Yes, I've worked on classification systems. We've had a hybrid system composed of a deductive rule-based system (that we hashed out with Subject Matter Experts over months of establishing, parameterizing, then fine tuning each rule) running in parallel with a Bayesian classifier. Guess where 99% of our usable results came from?

Sir Bayes walked away with the win, nearly every time.

How does the naïve Bayesian classifier work?

The algorithm is simplicity itself ... embarassingly so. It does an observation, and that observation is that there is a probability of something happening or being so, and that case depends on all of its antecedents.

Obviously. All these effects occured, lining up to cause this thing to be.

Let's give a real-world example.

The probably of Tennessee winning last Monday's game (they did) was predicated on:
  • It was a Monday night game -- Monday or  F1
  • They were playing on their home field -- Home or  F2
  • They were favored to win (with an even 2-point spread advantage) -- 2.0 spread or  F3
  • They were playing against the New York Jets -- vs(NYJ) or  F4
or p(win(Tennessee) | Monday, Home, 2.0 spread, vs(NYJ))

That works, but only when everything lines up exactly so.

So the brilliancy of Bayes was that the above probability can be rewritten with the following observation:

p(win(Tennessee)) * Πi p(Fi)

And there you have your classifier: you run your classes through the probabilities of their antecedents and for the class where the probability is the greatest is the winner.

Simple, and as the system gets more input data, matched against labeled classes, the better it gets at classification.

Problems

Well, I never promised you a rose garden...

One of the problems is a real-world concern, not a mathematical one, and that is many of these probabilities are minute, and multiplying them to each other ramps the scale down to the miniscule, very quickly. These days computers are ... well: 'eh' at handling very small fractional numbers, and they are architected in such a way that imprecision gets rolled into these numbers, compounding the problem with each multiplication.

How to handle these very small numbers?

Well, obviously, scale them. And this is very simply handled, for, after all, if it's a sense of scale that concerns you, you just rescale your domain. The logarithm does that. 'Automagically.'

SO, the above classifier can be rewritten:

log(p(win(Tennessee))) + Σi log(p(Fi))

And the scaling issue for computers just goes away.

There's another problem, however, and that is how to deal with the messiness of real-world input data.

The naïve Bayesian classifier assumes that all the evidence is present for each class. If a single piece of evidence is missing, that probability will be zero, instantly voiding the entire formula.

So, what to do?

I've observed that voiding the formula for one datum often leads to classifiers that oscillate too wildly and are therefore unusable.

So, I neutralize the nulled probability, instead of nulling it and making the formula void, I set it to unit and it therefore acts as a 'pass-through.'

This is an artifice, I know. I'm intentionally saying a missing datum is actually fully present, but I've found that this works 'eh' ... that is 'passably well.'

I've done this on two classifiers so far, and the classifiers are pretty darn good, but not good enough to my mind.

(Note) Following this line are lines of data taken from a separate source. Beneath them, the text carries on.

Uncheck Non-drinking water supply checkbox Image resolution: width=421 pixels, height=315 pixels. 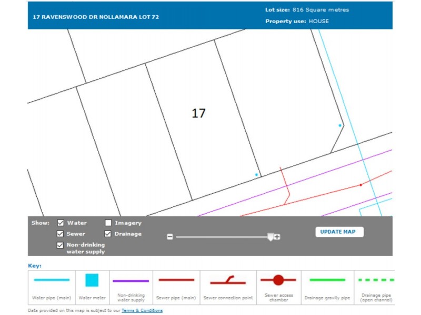pos(61,245)
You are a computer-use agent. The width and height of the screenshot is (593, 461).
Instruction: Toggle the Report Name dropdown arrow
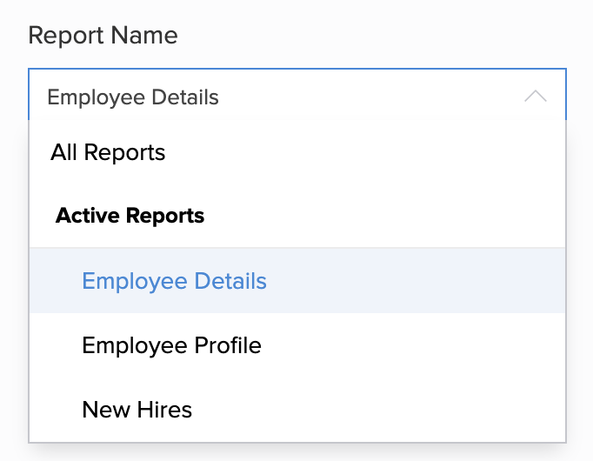(536, 97)
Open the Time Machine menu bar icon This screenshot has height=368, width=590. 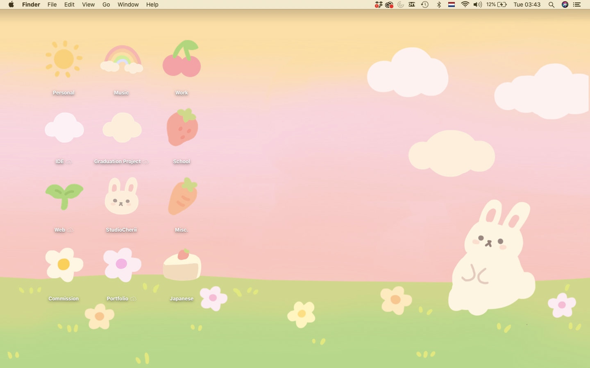point(425,5)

This is a fundamental problem with the naïve Bayesian classifier, and I'm sure everyone who undertakes this approach has to deal with this, one way or the other. What are good ways to make the naïve Bayesian classifier much more effective, but without excessive effort or thought around null data points that come up?

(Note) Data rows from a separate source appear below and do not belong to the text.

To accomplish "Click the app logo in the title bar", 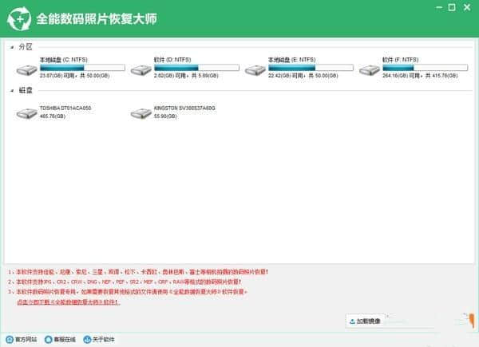I will [x=18, y=17].
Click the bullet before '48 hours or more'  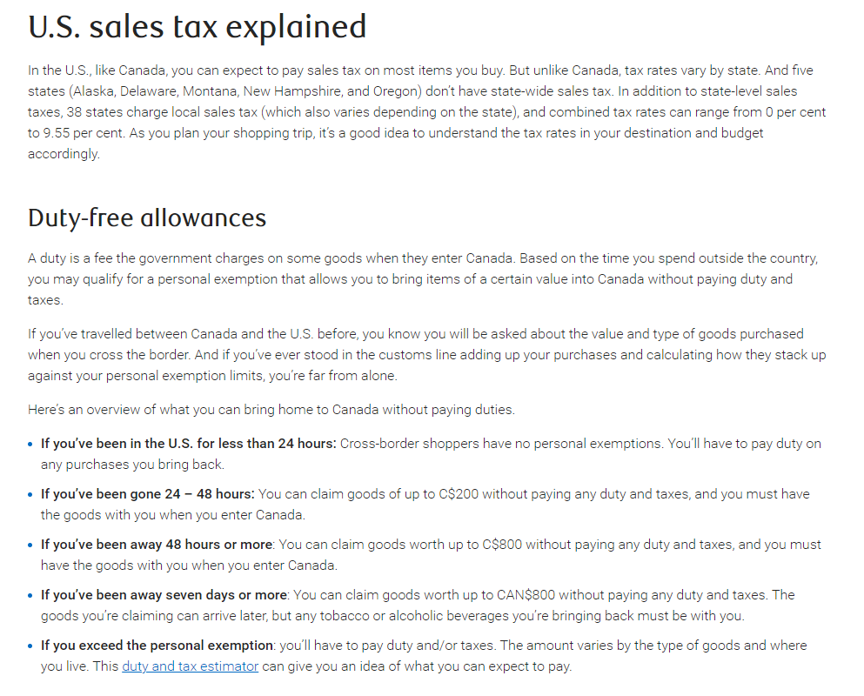[x=30, y=545]
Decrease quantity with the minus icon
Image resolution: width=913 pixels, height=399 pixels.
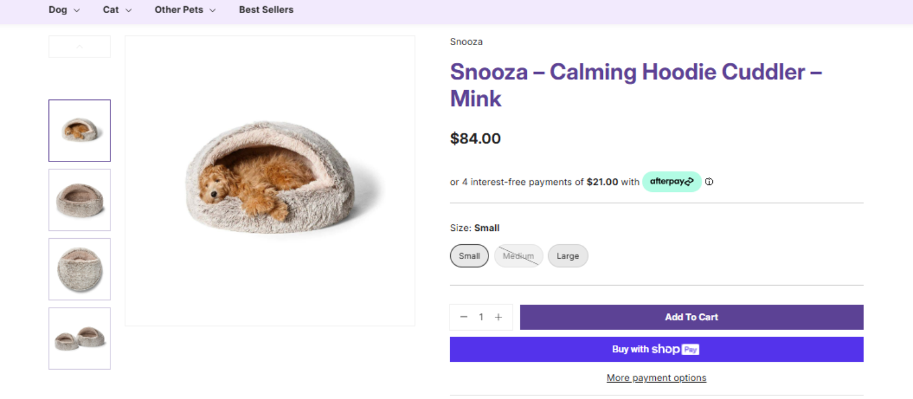[x=463, y=317]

A problem, but not a crippling one.

I won last week's picks, after all, and that's not the first time

1 comment:

Anonymous said...

With regards to your second issue (zero probabilities for unobserved events), this is a well-researched area and the solution is called "smoothing". There are, of course, numerous different smoothing methods, each with their own ups and downs. Chen and Goodman did an excellent review of a slew of these (1996 original, 1998 TR, 1999 summary), albeit biased towards the applications in natural language processing.